The evidence is clear that improving the representation of women can support an organization's overall competitiveness and ability to thrive in a global market. Gender balance and diversity will make Canada's economy stronger and more competitive, but we have a long way to go before achieving this goal.

To conclude, as previously stated, I believe the current system provides a disincentive for women to enter certain types of work, forcing them to choose between having a family and pursuing their dream job. No woman should have to choose between being a mother and a welder, a mother and a construction worker, a mother and an engineer, or a mother and any profession for that matter.

These are the objects of the bill that I am asking all members of the House to support at second reading. I am asking for their support to make a small but significant change that will improve the flexibility of EI maternity benefits and to call on the minister to show federal leadership by developing a long-term, comprehensive national maternity assistance strategy.

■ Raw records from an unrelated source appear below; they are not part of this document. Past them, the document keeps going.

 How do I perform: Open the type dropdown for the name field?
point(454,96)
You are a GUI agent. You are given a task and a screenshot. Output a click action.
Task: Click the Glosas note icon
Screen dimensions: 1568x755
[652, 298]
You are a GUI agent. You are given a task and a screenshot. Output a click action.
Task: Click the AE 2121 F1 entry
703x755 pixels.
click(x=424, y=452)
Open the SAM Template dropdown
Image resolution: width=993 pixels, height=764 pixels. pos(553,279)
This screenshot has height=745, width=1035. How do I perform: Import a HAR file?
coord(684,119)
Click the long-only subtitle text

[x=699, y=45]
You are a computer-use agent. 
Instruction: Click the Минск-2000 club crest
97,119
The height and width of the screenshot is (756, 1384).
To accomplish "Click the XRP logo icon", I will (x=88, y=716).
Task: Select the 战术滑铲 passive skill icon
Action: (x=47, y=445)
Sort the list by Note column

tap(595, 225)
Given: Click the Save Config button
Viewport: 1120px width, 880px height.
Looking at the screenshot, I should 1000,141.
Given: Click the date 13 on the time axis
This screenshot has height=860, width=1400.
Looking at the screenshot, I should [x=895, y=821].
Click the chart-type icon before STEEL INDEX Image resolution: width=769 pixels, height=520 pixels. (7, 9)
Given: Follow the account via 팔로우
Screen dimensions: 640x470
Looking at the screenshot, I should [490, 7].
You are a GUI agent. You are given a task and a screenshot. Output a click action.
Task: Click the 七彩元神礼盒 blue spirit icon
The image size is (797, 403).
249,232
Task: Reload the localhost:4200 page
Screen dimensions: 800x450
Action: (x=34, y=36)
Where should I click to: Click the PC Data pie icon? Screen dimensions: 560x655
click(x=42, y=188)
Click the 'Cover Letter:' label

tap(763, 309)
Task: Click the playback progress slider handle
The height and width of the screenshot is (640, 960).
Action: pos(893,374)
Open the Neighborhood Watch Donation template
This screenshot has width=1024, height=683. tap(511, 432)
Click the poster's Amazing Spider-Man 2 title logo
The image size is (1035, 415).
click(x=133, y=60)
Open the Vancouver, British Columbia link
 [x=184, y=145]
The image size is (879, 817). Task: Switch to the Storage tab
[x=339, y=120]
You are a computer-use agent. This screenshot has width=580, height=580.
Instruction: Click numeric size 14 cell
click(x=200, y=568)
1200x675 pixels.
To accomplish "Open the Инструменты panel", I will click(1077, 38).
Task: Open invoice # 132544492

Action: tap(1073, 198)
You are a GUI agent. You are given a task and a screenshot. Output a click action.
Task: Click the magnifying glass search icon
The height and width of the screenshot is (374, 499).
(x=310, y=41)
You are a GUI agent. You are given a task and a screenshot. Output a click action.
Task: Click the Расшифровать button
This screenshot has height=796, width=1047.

National Maternity Assistance Program Strategy ActPrivate Members' Business

6 p.m.

Liberal

Anthony Housefather Liberal Mount Royal, QC

Mr. Speaker, I thank my hon. friend from Kingston for his excellent speech and his inspired bill. I think that all of us on this side are very interested in advancing the cause of women in the workplace, particularly in non-traditional professions.

I know my hon. colleague was a mayor. I was proud when we hired our first woman public works director in my city while I was mayor. I think that is an example that we are getting more and more women in professions that otherwise, when I was born, they would certainly never have considered joining.

Given the examples of all of the countries he cited around the world, does he believe that in Canada we should be joining the rest of the world in terms of allowing women to not have to choose between motherhood and their profession? What does he think about that?

National Maternity Assistance Program Strategy ActPrivate Members' Business

6:05 p.m.

Liberal

Mark Gerretsen Liberal Kingston and the Islands, ON

Absolutely, Mr. Speaker. The problem that we are facing right now is that the current system we have is actually providing a disincentive. Women, who are passionate about being a welder or a plumber or some other form of work but also think that they want to become pregnant and have a family one day, are being forced to choose between either having that family or that profession in many cases, or they run into the situation that Melodie did.

I think that, yes, we are behind the ball on this, so to speak. There are other countries that are leading the way. Even our neighbouring province, Quebec, as we sit here in Ontario, is leading the way on this. There is a lot we can do and I am really hopeful that the entire House will support the bill so that we can start to move in the right direction.